WORK TO BE COMPLETED – When the line with "This screenshot has height=400, width=600." comes up, set it down and every later line to the end of the data, exactly and without pictures.

◆ ◆ ◆

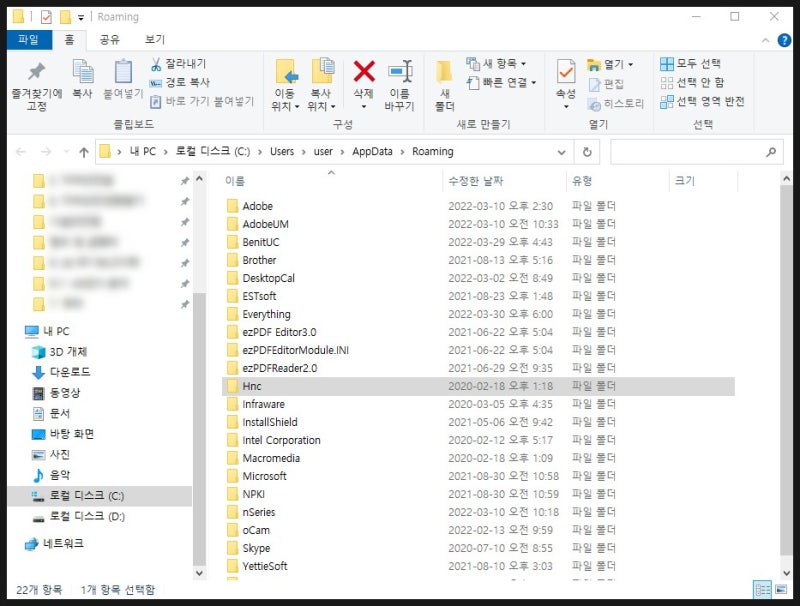Go up to the AppData folder

coord(85,152)
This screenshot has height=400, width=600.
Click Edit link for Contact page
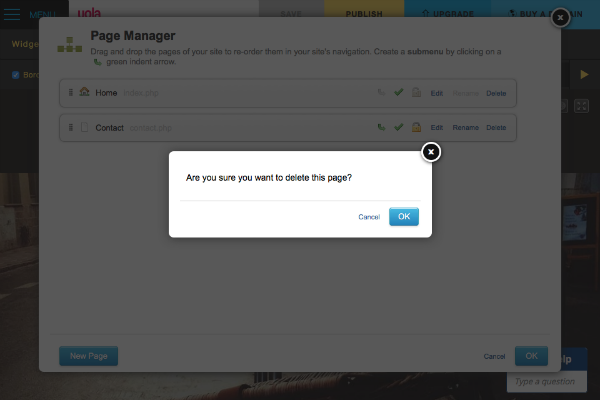click(436, 128)
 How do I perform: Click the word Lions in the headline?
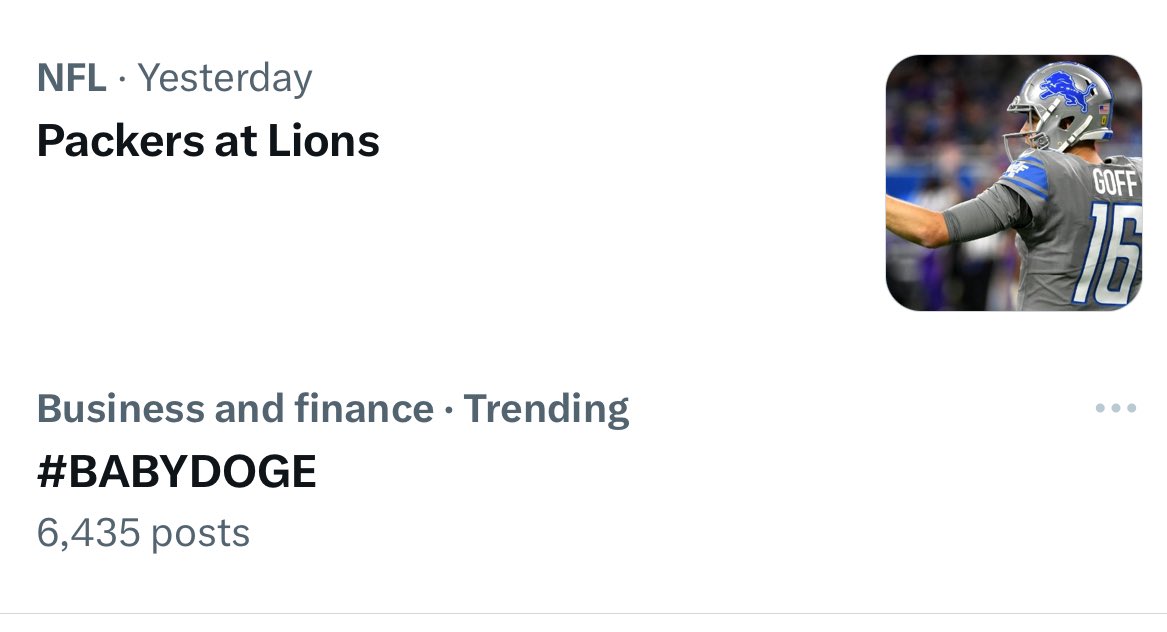[x=323, y=141]
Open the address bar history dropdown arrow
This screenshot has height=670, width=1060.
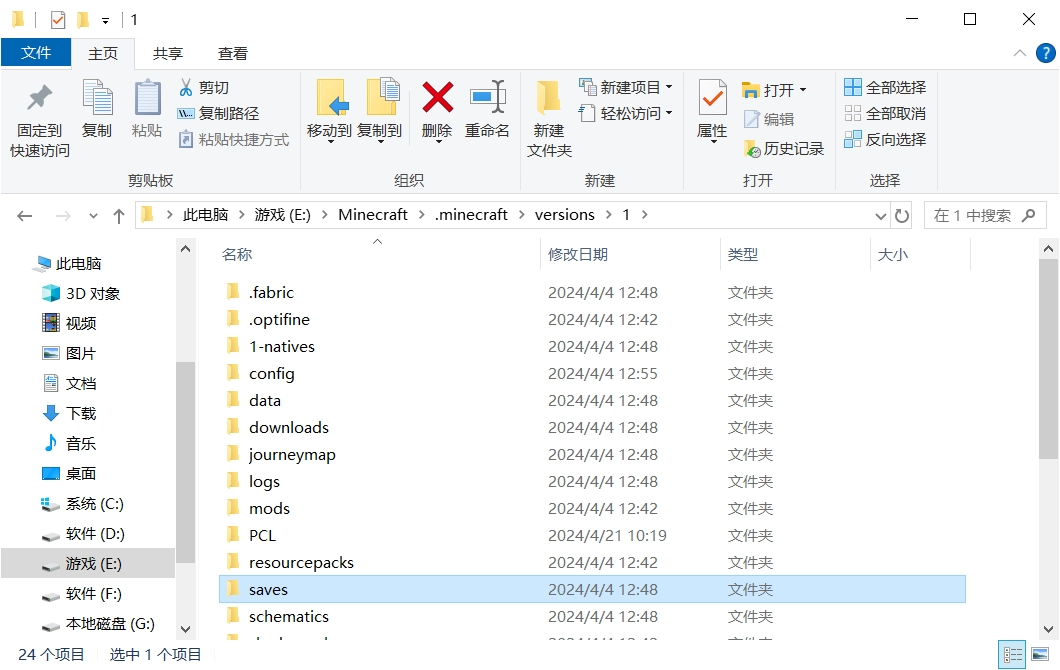pos(880,216)
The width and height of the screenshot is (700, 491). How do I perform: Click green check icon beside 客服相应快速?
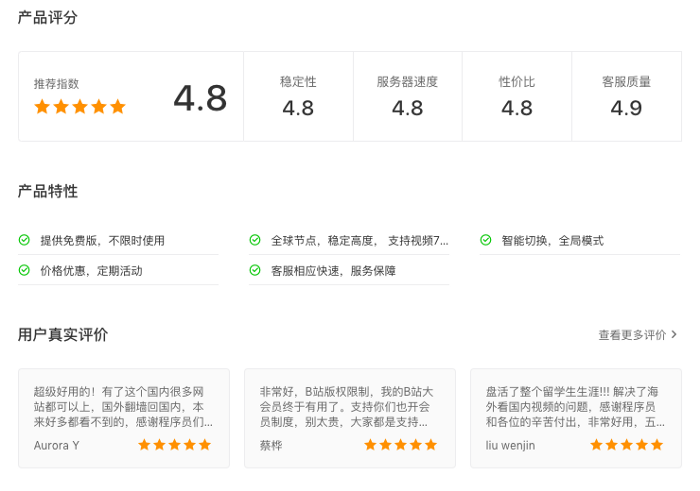255,270
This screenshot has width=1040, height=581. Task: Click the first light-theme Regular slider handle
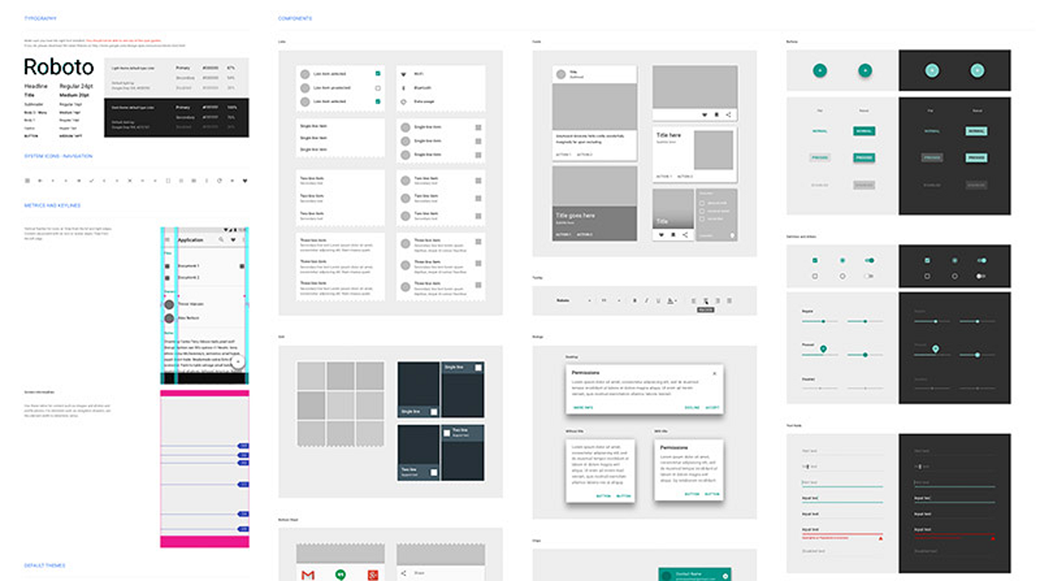823,322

◆ ◆ ◆

EXERCISE RESULT –
This screenshot has height=400, width=600.
Click Edit link for Contact page
click(436, 128)
 How do I perform: Click the word Lions in the headline?
[x=323, y=141]
Open the address bar history dropdown arrow
This screenshot has height=670, width=1060.
pos(880,216)
The width and height of the screenshot is (700, 491). How do I perform: Click green check icon beside 客服相应快速?
255,270
This screenshot has width=1040, height=581. Task: Click the first light-theme Regular slider handle
823,322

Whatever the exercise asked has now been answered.